▶ **EXTRAIT DU TEXTE**:

-=-=-

BXL Wildlife regroupe chaque été les marcheurs, chercheurs, touristes et aventuriers lors de parcours urbains pour partager leurs regards et sensibilités sur les manières d'habiter la ville. Déclarée temporairement « Parc National », la région de Bruxelles Capitale devient un terrain d'exploration et de camping. Pour sa troisième édition BXLW a intégré le programme de "Wandering Arts Biennal" et "Park Design » (via des projections plein air, présentations, ateliers, échanges avec les riverains et une exposition au laboratoire pour l'art contemporain "Nadine").Bien que certains itinéraires offrent aux bruxellois une nouvelle approche de leur environnement quotidien, il s'agit essentiellement de découvertes, tant pour eux que pour les participants provenant d'autres villes de Belgique, de France, d'Italie, d'Allemagne ou de Serbie.
Peu à peu le citadin intègre les interdits matérialisés par l'édification de clôtures dont
la légitimité est pourtant contestable. Les propriétaires fonciers, promoteurs et
pouvoirs publics extraient des pans entiers de la ville (souvent pour plusieurs années)

-=-=-

▶ **DONNÉES**:
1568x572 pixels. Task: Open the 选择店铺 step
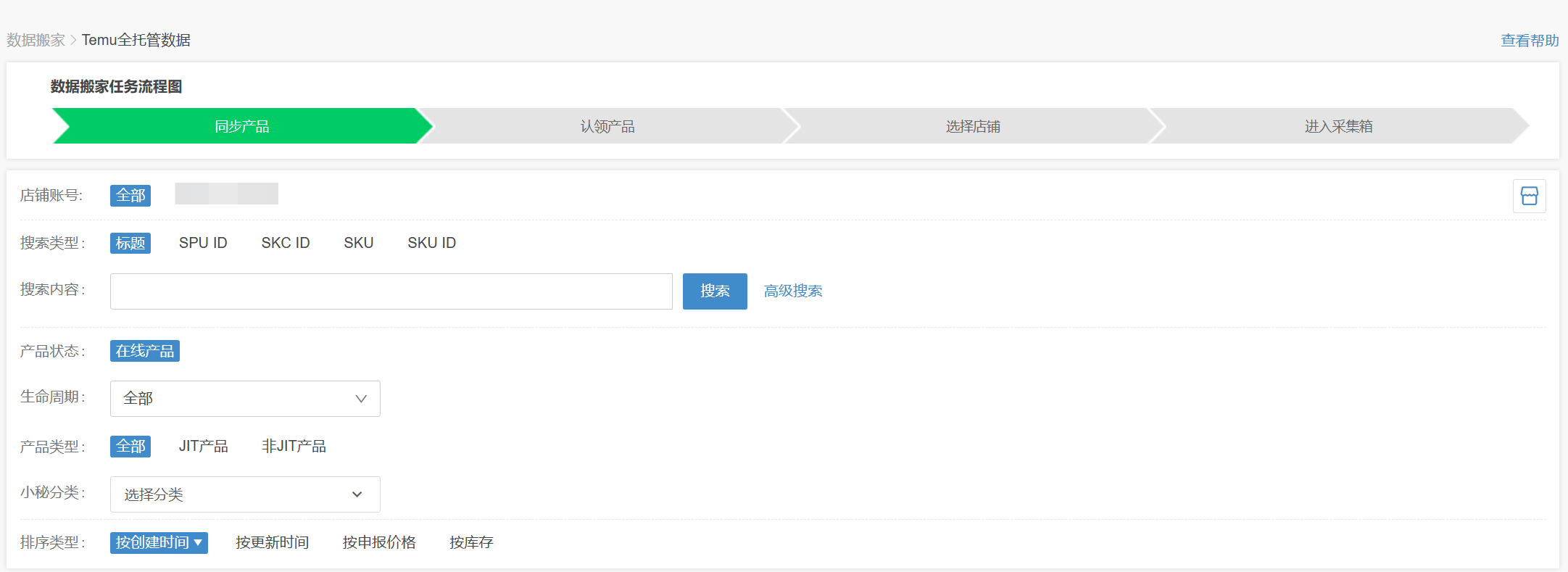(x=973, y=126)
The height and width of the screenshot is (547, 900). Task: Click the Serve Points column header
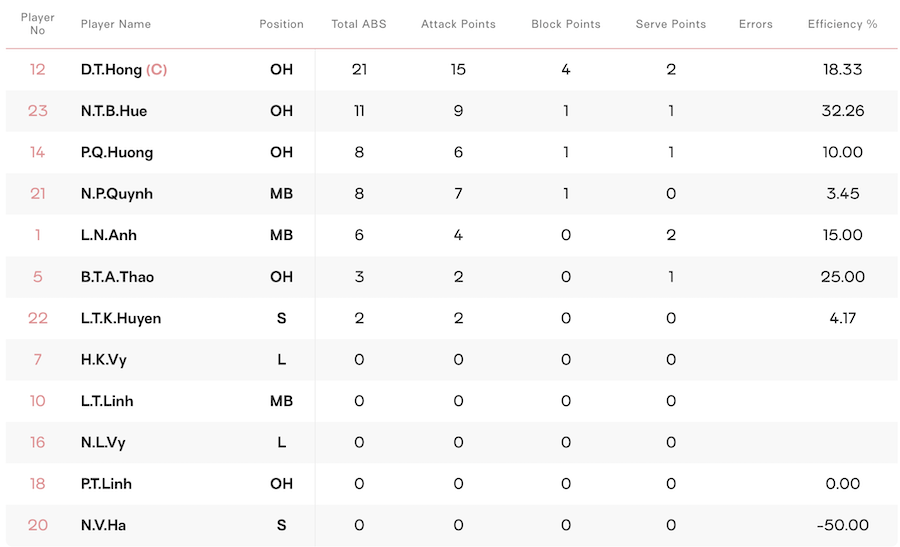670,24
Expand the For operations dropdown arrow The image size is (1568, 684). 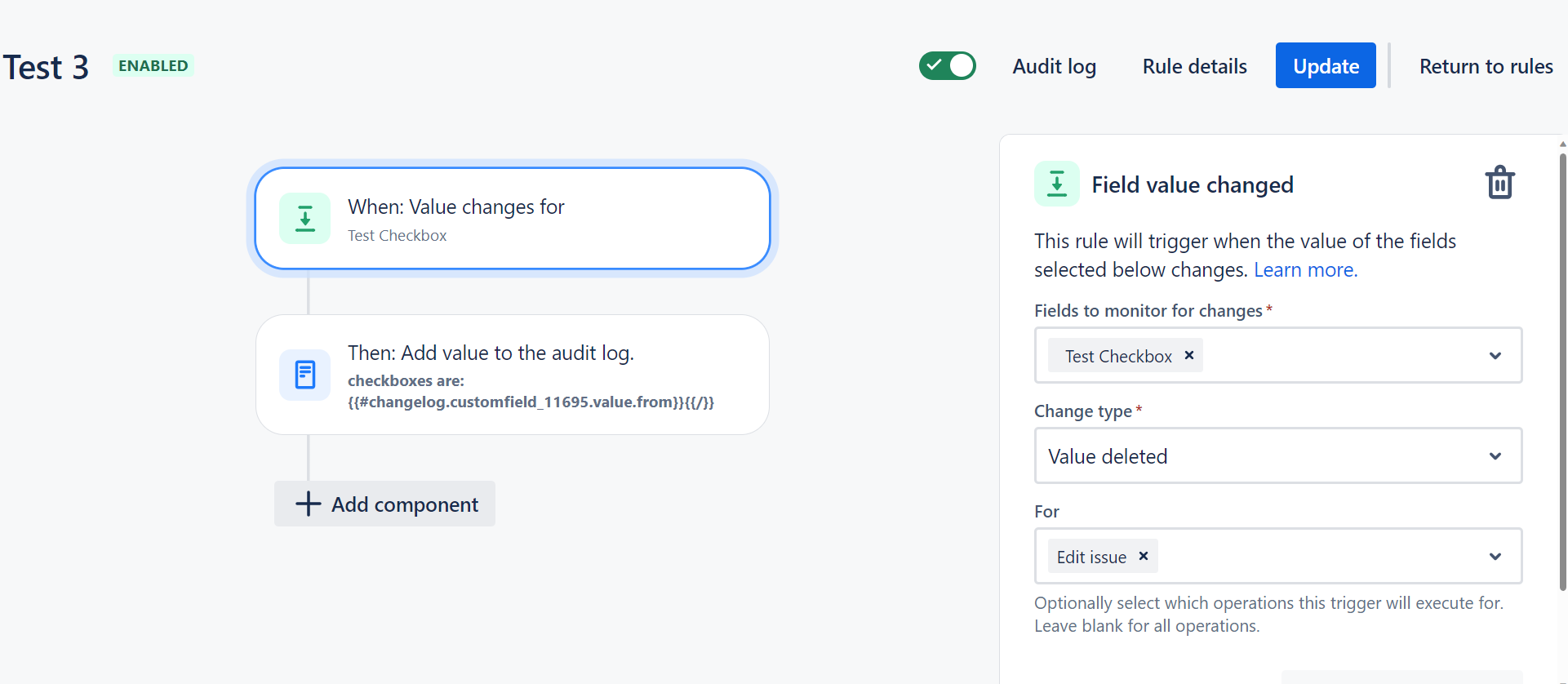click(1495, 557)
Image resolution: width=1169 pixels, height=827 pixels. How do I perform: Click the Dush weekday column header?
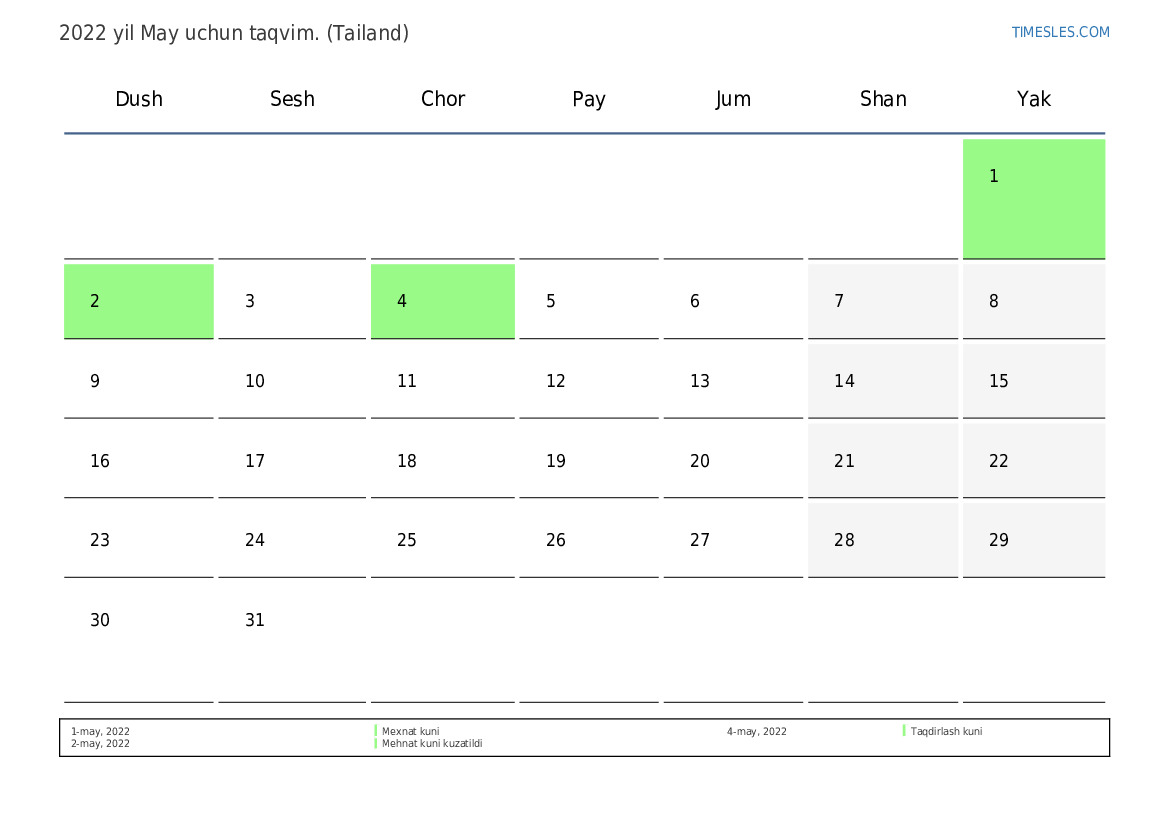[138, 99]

-=-=-

▶ **OBJECTIF VISÉ**:
Recopiez mot pour mot le passage du texte sur BXL Wildlife, de « BXL Wildlife regroupe » à « ou de Serbie. ».

▶ **RÉPONSE COMPLÈTE**:
BXL Wildlife regroupe chaque été les marcheurs, chercheurs, touristes et aventuriers lors de parcours urbains pour partager leurs regards et sensibilités sur les manières d'habiter la ville. Déclarée temporairement « Parc National », la région de Bruxelles Capitale devient un terrain d'exploration et de camping. Pour sa troisième édition BXLW a intégré le programme de "Wandering Arts Biennal" et "Park Design » (via des projections plein air, présentations, ateliers, échanges avec les riverains et une exposition au laboratoire pour l'art contemporain "Nadine").Bien que certains itinéraires offrent aux bruxellois une nouvelle approche de leur environnement quotidien, il s'agit essentiellement de découvertes, tant pour eux que pour les participants provenant d'autres villes de Belgique, de France, d'Italie, d'Allemagne ou de Serbie.